To handle the less common cases --- in particular, the reverse lookup:
given a sequence, is it the implementation of a SERIAL column somewhere?
(DROP SEQUENCE ought to refuse to drop it if so, I think.)
Also, assuming that we want inherited tables to share the parent's
sequence, I suspect there are cases where you need to be able to
find all the tables sharing a given sequence. This would be rather
difficult if the only representation was atttypmod fields. (You
could probably work out something reasonably efficient based on
the assumption that all the tables involved must be related by
inheritance --- but it wouldn't be as easy as a single SELECT,
and it *could not* be done in pure SQL because atttypmod isn't
an SQL concept.)
Basically I think that all this structural information ought to be
explicitly represented in regular SQL data structures where you can
manipulate it (SELECT on it and so forth). We can use atttypmod as an
internal-to-the-implementation cache to avoid the most common lookup
that we'd otherwise need, but it'd be a design mistake not to have the
information represented in a more conventional form.

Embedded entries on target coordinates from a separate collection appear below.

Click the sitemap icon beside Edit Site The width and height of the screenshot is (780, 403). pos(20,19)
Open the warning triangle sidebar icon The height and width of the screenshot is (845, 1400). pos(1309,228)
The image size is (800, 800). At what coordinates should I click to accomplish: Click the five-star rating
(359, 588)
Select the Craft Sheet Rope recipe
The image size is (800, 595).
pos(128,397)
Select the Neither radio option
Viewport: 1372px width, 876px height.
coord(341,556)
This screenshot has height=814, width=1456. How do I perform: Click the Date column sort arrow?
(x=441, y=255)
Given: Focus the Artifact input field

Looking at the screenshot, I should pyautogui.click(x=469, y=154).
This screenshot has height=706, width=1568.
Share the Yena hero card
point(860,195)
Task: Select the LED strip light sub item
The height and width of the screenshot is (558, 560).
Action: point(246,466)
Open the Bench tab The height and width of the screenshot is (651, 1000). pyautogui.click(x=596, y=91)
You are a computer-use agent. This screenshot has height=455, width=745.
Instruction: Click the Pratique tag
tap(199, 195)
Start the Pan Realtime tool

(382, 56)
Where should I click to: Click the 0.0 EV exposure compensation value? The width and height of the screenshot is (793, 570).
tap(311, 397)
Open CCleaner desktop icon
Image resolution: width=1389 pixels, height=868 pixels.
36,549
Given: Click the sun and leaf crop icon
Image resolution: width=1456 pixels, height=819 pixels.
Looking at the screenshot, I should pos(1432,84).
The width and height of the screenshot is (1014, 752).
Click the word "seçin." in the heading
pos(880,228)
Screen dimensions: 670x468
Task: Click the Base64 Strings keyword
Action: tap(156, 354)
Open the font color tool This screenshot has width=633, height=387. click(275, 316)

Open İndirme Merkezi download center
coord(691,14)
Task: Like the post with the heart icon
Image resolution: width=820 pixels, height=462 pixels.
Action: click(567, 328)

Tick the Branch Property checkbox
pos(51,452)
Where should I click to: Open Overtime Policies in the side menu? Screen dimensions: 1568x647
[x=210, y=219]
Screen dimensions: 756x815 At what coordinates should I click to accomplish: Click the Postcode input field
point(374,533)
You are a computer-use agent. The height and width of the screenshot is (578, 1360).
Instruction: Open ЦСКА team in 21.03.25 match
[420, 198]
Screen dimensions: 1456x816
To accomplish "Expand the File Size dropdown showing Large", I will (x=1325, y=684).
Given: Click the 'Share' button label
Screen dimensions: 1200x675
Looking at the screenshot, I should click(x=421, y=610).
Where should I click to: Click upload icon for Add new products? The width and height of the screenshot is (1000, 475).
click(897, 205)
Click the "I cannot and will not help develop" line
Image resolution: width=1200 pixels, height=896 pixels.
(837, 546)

It might help to compare this issue to index and inheritance
relationships. We have explicit representations in the system tables
of the inherits-from and is-an-index-of relationships; if we did not,
many tasks would become much harder. The backend plays some tricks
internally to avoid constantly having to do fullblown lookups in those
tables, but the tables need to be there anyway. I say we need to add
an explicit representation of the is-sequence-for-SERIAL relationship
for the same reasons, even if we can install an internal shortcut
that's used by some backend operations.